Passage provided:
* * * *

The UK government is preparing for a “worst-case” Brexit scenario in which no deal is reached between the country and the European Union by March 29, the date the country is slated to leave the EU, according to a recent release from UK health minister Matt Hancock.
Preparations include increasing the stock holding capacity in the country and beginning to stockpile medical supplies to address possible border delays that may result from a ‘no deal’ exit. Efforts are also underway to develop measures to “allow continued movement of products into the UK from the EU at short notice,” according to the release.
Border delays could last as long as six months, Hancock warns, saying that there will be “significantly reduced access across short straits,” with impacts most likely to be felt in crossings into Dover and Folkestone.
“This is very much a worst-case scenario. In a ‘no deal’ exit from the EU we would, of course, be pressing member states hard to introduce pragmatic arrangements to ensure the continued full flow of goods which would be to their benefit as well as ours. Nevertheless, as a responsible Government, we have a duty to plan for all scenarios. And in areas where we cannot tolerate significant risk to the flow of goods, such as with medicines and medical products, we need to have contingency plans in place for this worst-case planning assumption,” Hancock wrote in the release. “The Government recognizes the vital importance of medicines and medical products and is working to ensure that there is sufficient roll-on, roll-off freight capacity to enable these vital products to continue to move freely in to the UK. The Government has also agreed that medicines and medical products will be prioritised on these alternative routes to ensure that the flow of all these products will continue unimpeded after 29 March 2019.”

* * * *

Given information:

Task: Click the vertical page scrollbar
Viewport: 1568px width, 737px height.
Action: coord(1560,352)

* * * *

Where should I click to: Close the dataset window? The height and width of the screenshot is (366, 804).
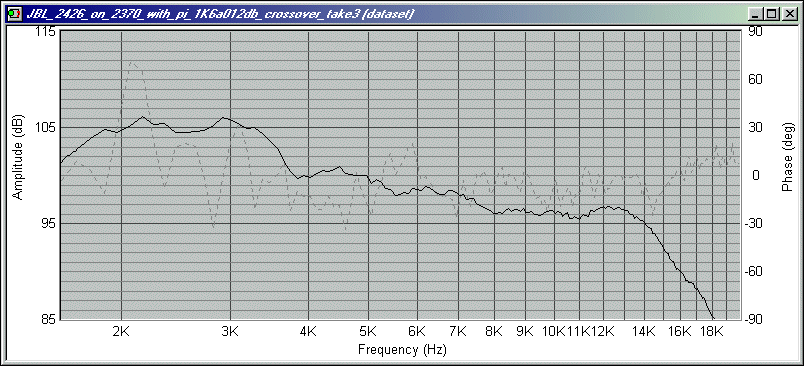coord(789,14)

* * * *

Problems to work on:
**a)** Rewrite the passage on no-deal Brexit planning from "The UK government" up to and including "to the release.", with "medical supplies" changed to "pharmaceutical supplies".
**b)** Extend the passage on no-deal Brexit planning by continuing on from its final sentence.

Answers below:
**a)**
The UK government is preparing for a “worst-case” Brexit scenario in which no deal is reached between the country and the European Union by March 29, the date the country is slated to leave the EU, according to a recent release from UK health minister Matt Hancock.
Preparations include increasing the stock holding capacity in the country and beginning to stockpile pharmaceutical supplies to address possible border delays that may result from a ‘no deal’ exit. Efforts are also underway to develop measures to “allow continued movement of products into the UK from the EU at short notice,” according to the release.

**b)**
Hancock said that the Dept. of Health & Social Care has been working with industry members to shore up supply lines, and urged “any company that routinely imports products from other EU countries” that has not yet engaged with them to contact them immediately.
In August, the UK’s Medicines and Healthcare products Regulatory Agency released an update on what medtech and pharmaceutical companies can expect to see as the country begins to implement plans to split from the European Union.